→ **Exercise objective**
Would you please copy every line from the records that contains the word "fullscreen"?

→ **Recorded information**
_ _ _ _

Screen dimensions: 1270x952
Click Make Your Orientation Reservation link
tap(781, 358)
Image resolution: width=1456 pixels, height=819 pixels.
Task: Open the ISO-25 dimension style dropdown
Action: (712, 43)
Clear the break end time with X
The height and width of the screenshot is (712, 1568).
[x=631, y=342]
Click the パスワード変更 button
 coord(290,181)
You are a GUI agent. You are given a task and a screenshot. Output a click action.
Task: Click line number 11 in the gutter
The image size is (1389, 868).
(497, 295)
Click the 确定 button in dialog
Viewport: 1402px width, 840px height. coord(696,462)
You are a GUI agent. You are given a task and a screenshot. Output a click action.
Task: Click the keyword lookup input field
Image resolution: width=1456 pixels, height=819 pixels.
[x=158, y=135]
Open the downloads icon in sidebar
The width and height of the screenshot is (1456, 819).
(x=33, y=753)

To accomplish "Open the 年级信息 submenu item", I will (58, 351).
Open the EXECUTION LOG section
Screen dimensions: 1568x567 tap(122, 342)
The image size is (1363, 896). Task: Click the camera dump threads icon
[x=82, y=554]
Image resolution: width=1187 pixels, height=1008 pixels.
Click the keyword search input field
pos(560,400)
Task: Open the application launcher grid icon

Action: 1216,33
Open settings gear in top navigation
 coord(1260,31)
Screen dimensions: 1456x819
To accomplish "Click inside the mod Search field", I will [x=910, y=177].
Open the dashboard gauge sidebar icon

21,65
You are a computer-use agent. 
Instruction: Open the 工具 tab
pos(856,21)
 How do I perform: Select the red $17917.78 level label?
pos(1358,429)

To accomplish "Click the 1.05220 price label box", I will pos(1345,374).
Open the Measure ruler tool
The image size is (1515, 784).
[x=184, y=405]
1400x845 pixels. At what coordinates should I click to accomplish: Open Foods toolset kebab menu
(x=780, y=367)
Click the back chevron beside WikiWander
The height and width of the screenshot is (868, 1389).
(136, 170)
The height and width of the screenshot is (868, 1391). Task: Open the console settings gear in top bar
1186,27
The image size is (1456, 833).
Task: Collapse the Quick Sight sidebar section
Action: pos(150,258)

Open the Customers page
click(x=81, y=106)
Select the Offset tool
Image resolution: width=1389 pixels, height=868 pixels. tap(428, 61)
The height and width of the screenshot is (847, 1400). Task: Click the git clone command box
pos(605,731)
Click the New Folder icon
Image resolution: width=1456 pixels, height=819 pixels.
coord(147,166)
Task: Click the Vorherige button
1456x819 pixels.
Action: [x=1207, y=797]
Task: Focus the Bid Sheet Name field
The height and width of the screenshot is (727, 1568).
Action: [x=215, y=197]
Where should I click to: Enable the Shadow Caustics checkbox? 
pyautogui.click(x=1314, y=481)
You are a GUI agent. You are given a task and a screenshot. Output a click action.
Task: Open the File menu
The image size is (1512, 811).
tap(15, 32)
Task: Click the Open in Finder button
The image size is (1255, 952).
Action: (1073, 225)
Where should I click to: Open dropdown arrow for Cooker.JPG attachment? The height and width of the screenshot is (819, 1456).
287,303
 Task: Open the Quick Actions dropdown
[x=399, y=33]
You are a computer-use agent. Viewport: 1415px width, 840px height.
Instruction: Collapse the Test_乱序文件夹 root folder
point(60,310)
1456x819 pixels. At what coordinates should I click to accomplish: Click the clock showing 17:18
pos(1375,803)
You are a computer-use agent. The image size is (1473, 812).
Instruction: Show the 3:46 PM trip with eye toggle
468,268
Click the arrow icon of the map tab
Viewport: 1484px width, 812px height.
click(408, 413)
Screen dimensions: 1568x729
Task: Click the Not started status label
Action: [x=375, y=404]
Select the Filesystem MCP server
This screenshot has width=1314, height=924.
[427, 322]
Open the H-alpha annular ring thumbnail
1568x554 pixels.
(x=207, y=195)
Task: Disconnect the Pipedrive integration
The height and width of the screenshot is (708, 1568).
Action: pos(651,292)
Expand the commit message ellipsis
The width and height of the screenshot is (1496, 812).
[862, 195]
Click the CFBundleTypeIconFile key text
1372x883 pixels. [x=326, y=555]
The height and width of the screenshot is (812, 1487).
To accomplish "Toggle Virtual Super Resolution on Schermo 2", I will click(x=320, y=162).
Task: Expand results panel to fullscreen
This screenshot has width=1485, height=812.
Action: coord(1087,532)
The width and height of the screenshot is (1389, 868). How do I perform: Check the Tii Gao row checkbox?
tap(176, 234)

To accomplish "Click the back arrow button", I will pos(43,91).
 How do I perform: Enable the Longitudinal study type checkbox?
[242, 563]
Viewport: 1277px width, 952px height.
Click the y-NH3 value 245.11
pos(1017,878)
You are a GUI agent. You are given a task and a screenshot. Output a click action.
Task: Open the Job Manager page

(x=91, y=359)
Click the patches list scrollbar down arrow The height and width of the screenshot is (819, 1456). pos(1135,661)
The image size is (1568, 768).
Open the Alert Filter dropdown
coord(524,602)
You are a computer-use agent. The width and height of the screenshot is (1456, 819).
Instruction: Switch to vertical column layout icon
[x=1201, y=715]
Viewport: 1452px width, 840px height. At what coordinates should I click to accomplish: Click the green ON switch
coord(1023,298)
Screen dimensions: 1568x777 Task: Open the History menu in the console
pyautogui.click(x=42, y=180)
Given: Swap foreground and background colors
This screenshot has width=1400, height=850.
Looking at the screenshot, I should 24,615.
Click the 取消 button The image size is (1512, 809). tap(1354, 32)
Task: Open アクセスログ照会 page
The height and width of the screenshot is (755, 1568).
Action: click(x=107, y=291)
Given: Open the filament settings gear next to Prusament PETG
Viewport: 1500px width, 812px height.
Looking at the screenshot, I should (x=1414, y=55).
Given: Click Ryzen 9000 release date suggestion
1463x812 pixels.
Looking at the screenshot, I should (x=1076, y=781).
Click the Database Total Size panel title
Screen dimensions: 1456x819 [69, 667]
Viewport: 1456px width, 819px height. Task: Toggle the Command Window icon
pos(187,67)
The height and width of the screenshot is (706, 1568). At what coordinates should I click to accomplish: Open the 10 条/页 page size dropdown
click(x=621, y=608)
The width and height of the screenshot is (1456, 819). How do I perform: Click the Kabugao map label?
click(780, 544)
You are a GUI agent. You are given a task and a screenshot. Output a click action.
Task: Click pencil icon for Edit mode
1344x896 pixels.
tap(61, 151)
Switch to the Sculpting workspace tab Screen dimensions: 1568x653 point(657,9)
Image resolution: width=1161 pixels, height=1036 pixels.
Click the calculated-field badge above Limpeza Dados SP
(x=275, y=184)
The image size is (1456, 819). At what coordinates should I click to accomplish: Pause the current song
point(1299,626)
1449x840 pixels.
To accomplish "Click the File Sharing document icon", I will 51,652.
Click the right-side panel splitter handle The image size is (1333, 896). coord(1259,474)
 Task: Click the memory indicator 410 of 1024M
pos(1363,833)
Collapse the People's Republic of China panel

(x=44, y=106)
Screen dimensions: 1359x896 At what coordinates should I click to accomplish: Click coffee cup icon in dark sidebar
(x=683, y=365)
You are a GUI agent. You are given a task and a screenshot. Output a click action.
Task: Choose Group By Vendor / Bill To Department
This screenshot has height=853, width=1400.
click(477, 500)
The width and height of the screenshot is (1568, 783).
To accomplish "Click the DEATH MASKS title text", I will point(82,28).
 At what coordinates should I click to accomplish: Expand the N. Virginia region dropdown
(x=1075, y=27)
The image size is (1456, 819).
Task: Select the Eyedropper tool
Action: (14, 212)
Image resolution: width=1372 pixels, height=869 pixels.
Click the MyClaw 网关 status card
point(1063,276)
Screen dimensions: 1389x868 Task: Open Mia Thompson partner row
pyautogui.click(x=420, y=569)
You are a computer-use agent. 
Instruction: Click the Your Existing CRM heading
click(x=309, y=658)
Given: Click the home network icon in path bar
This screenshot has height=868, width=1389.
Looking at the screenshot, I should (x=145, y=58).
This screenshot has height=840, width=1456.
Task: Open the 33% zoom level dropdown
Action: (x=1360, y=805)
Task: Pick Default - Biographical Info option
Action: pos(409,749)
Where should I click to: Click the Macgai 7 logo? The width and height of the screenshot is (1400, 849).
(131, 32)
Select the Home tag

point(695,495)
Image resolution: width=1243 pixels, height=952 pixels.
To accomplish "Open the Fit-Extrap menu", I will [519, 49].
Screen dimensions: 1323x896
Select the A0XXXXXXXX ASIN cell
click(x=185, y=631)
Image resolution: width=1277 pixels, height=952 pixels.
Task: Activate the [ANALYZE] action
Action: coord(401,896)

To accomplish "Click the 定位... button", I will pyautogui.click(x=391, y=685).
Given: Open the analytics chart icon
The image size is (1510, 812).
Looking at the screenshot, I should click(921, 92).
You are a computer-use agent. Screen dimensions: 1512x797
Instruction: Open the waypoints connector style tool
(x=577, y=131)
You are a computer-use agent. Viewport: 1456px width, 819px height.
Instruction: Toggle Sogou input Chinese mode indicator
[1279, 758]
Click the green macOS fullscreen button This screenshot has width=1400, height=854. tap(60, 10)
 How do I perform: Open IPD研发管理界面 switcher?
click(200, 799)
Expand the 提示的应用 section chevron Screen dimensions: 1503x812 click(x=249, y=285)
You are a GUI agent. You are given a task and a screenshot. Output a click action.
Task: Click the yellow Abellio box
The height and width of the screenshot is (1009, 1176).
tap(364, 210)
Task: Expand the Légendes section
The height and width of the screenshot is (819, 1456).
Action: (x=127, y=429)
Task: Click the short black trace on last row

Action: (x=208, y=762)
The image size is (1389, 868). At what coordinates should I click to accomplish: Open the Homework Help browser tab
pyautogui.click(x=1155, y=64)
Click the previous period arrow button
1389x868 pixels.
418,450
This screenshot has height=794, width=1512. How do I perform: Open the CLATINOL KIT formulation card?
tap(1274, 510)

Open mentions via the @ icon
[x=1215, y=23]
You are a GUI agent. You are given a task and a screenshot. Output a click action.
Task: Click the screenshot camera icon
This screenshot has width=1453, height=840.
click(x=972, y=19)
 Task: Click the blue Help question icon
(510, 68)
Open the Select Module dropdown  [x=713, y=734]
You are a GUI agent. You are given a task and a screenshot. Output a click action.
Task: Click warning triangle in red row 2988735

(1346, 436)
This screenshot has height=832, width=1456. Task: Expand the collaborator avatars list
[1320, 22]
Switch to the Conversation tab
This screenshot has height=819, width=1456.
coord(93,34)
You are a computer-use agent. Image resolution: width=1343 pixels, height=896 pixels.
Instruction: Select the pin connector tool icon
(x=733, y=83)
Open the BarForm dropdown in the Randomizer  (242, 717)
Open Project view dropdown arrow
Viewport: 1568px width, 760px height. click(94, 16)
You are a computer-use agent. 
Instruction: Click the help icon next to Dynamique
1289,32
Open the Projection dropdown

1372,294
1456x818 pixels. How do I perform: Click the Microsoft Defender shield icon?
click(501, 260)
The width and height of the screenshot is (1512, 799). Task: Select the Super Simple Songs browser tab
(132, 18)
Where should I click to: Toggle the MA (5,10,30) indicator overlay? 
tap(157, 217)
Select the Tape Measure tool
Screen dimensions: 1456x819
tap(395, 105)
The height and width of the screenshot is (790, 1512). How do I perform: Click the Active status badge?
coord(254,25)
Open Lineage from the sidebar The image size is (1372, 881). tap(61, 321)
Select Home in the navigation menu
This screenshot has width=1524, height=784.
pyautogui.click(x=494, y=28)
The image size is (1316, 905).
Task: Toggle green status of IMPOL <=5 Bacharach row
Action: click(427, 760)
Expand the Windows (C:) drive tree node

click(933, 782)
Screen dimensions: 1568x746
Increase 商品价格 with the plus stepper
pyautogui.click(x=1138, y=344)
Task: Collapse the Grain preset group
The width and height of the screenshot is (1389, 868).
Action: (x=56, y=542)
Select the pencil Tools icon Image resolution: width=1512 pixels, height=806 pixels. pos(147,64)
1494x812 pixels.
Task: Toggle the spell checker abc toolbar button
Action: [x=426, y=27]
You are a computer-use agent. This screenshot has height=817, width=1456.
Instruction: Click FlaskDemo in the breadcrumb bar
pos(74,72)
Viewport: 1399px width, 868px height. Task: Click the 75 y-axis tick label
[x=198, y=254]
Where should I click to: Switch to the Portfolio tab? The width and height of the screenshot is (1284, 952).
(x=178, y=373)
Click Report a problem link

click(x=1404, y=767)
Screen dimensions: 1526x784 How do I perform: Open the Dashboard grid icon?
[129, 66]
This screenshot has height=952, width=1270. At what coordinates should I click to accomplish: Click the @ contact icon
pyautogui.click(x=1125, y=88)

_ _ _ _

→ **Result below**
Task: Expand results panel to fullscreen
Click the green macOS fullscreen button This screenshot has width=1400, height=854. tap(60, 10)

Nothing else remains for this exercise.